Pattie Boyd’s Greatest Hits
by Matt Russell

He buys you a drink and says his name is Hutch and you think there are worse things to be named after than a song. Like a seventies TV character or piece of furniture.

“Layla,” you say, and shake his clammy hand.

“Layla, Layla,” he says, rolling your name around his mouth like a toothpick.  And he’s still squeezing your hand when he says, “Like the song, right?”

You roll your eyes and slide your hand from his grip.

“Right,” you say.  “Like the song.”

“Stones, right?”

“Clapton.”

“Right, right.  Clapton.  It’s about banging George Harrison’s wife or something, right?”

“It wasn’t about—”

“Or was it Lennon’s wife?”

His breath reeks of chili fries and Altoids.  Eyes dilated and bloodshot.  Every time he blinks you’re not sure they’ll open again.   He grins.

“So what was she, some kind of slut or something?”

“Pattie Boyd was not a slut.”

His glazed expression is a masterpiece of cognitive malfunction.

“Who the fuck is Pattie Boyd?”

#

All classification is simplification.   A guy telling his buddy to check out the girl across the bar is too general, so he breaks her down.  She’s not the girl. She’s the blonde with the tight ass and big tits.  Classified.  Simplified.  The guy playing pool with his friends doesn’t mean anything, so he’s the frat boy in the sleeveless tee.  The lady cutting loose on the dance floor is the dyke doing jumping-jacks.  The man sitting alone is the creepy old guy in the corner.
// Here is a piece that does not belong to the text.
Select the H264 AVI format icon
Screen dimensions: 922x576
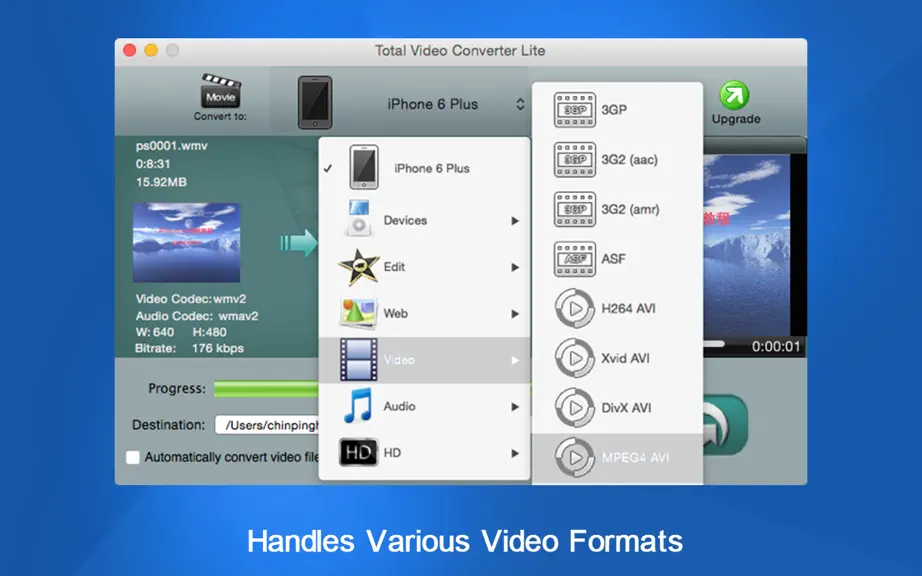[x=574, y=309]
When you walked into the bar, everyone with a view gave you a good once over.  Now you’re not a woman.  You’re the skinny chick with the flat chest.  You’re the brunette with squinty eyes—you know, like that actress.  You’re long legs in high heels.  You’re the girl sitting at the bar all by herself.  Classified.  Simplified.

#

He says his name is Peter, but his friends call him Woody.  He says he doesn’t know why.  He’s a short, skinny kid—probably just turned twenty-one.  He has wavy brown hair and peach-fuzz sideburns.  Noodle arms and chapped lips.  He asks what your name is.

“Layla,” you say and his eyes grow wide.  “Yes, like the song.”

He stutters something unintelligible and says he’ll be right back.  He runs like a clumsy puppy across a crowded dance floor to a stage where a deejay is taking song requests.  You finish the drink Hutch bought you and order another one.  It’s not that you think it’s a bad song, or that you dislike Eric Clapton’s music in general.

Woody returns, breathing heavily.

“Hey, Layla.”

“Hey, Woody.”

The sound of his unfortunate nickname from your lips puts a crooked grin on his face, and he’s probably blushing, but his face is still red from his dash across the room.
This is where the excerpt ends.